La décision d’allonger la durée de cotisations est en fait purement idéologique. 

FO Loire

Le système n’est pas en péril, le Cor l’a démontré (lire ce fameux rapport ici), redit de son côté FO Loire. Mais derrière cette bataille de chiffres, effectivement difficile à démêler (ce que met par exemple en avant cette analyse du site Arrêt sur images), le syndicat souhaite mettre le doigt sur la vraie problématique à ses yeux : « le partage des richesses ». « Cette réforme vise en réalité à financer la 5e branche de la Sécu consacrée à l’autonomie et dépourvue de financements. La décision d’allonger la durée de cotisations est en fait purement idéologique. » Avec même l’objectif mis sous le tapis de pousser à un système de capitalisation au détriment de la répartition, estime la CGT qui met à nouveau dans la balance, le rapport de l’Oxfam, sorti il y a un an. Celui-ci assurait que les plus grandes fortunes de France avaient augmenté d’un total de 236 milliards du printemps 2020 à fin 2021, soit plus que la progression enregistrée de 2009 à 2019.
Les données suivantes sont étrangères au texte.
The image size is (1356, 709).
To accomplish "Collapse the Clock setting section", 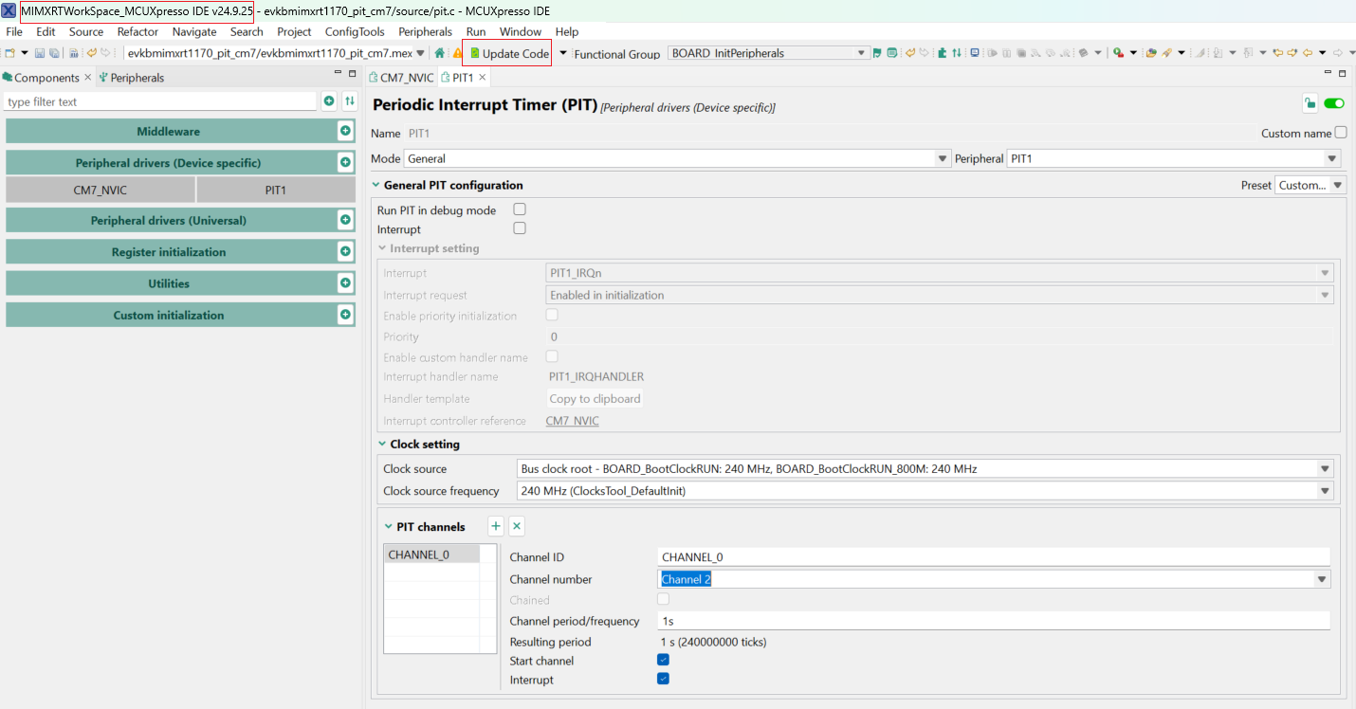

« La démonstration d’une lutte des classes »

Rayon partage des richesses, les syndicats rappellent aussi le manque de contreparties, voire les promesses non tenues en termes de création d’emplois et de dynamisation des politiques salariales du « CICE », des « 157 milliards d’aides publiques versées aux entreprises », des « 80 milliards d’exonérations fiscales », etc. Aussi, pour la CNT, la solution serait là, à portée de main : « Prendre dans les caisses patronales et celles des actionnaires ». Dans une France où « un quart des 5 % les plus pauvres sont de toute façon déjà morts à 62 ans », le partage des richesses passe aux yeux du syndicat par une initiative révolutionnaire consistant à « se réapproprier la gestion collective des outils de production. Car nous n’avons pas d’illusions. Ils iront sans doute jusqu’au 49.3 et il faudra poursuivre par des actions de combat direct, aller jusqu’au sabotage. Oui, c’est la démonstration d’une lutte des classes. »
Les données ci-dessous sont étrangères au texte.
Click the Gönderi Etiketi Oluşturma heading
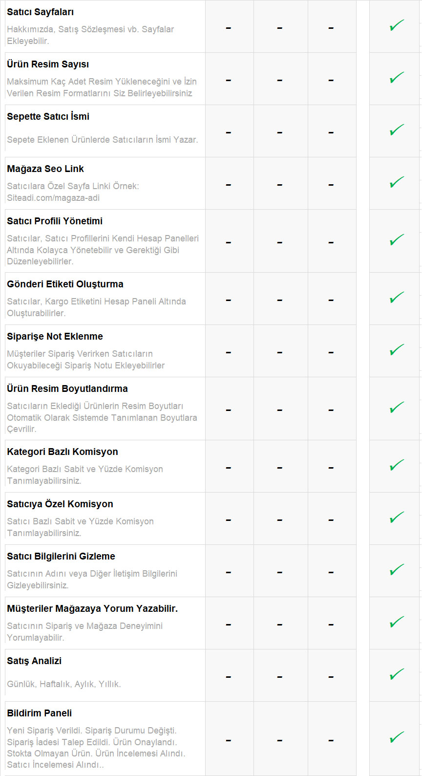coord(65,284)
Surtout qu’assure là, l’ensemble des représentants syndicaux, d’autant plus remontés, que leurs propositions pour assurer sur le long terme la survie du système ont été balayées d’un revers de main, « sans même être discutées » par le gouvernement. Ces propositions consistent à augmenter les recettes du système en augmentant déjà massivement les salaires – donc les cotisations – de 5 % (9 Md€) puisque les entreprises, en commençant par « les grandes qui donnent leurs ordres aux petites » peuvent, disent-ils en réalité largement payer, encore plus quand on voit « les dividendes versées aux actionnaires ». Mais aussi en comblant « les 25 % d’inégalité moyenne des salaires entre hommes et femmes » (22 % selon l’Insee en 2019, avec un tiers expliqué par les temps partiels), soit « 6 Md€ » dégagés ou encore en créant des emplois publics partout où on a besoin – par exemple, « 300 000 dans la fonction hospitalière » – ce qui pourrait encore ajouter « 5 Md€ » de recettes. Bref, à deux jours du coup d’envoi, les syndicats ont, eux, bien fait le plein d’essence.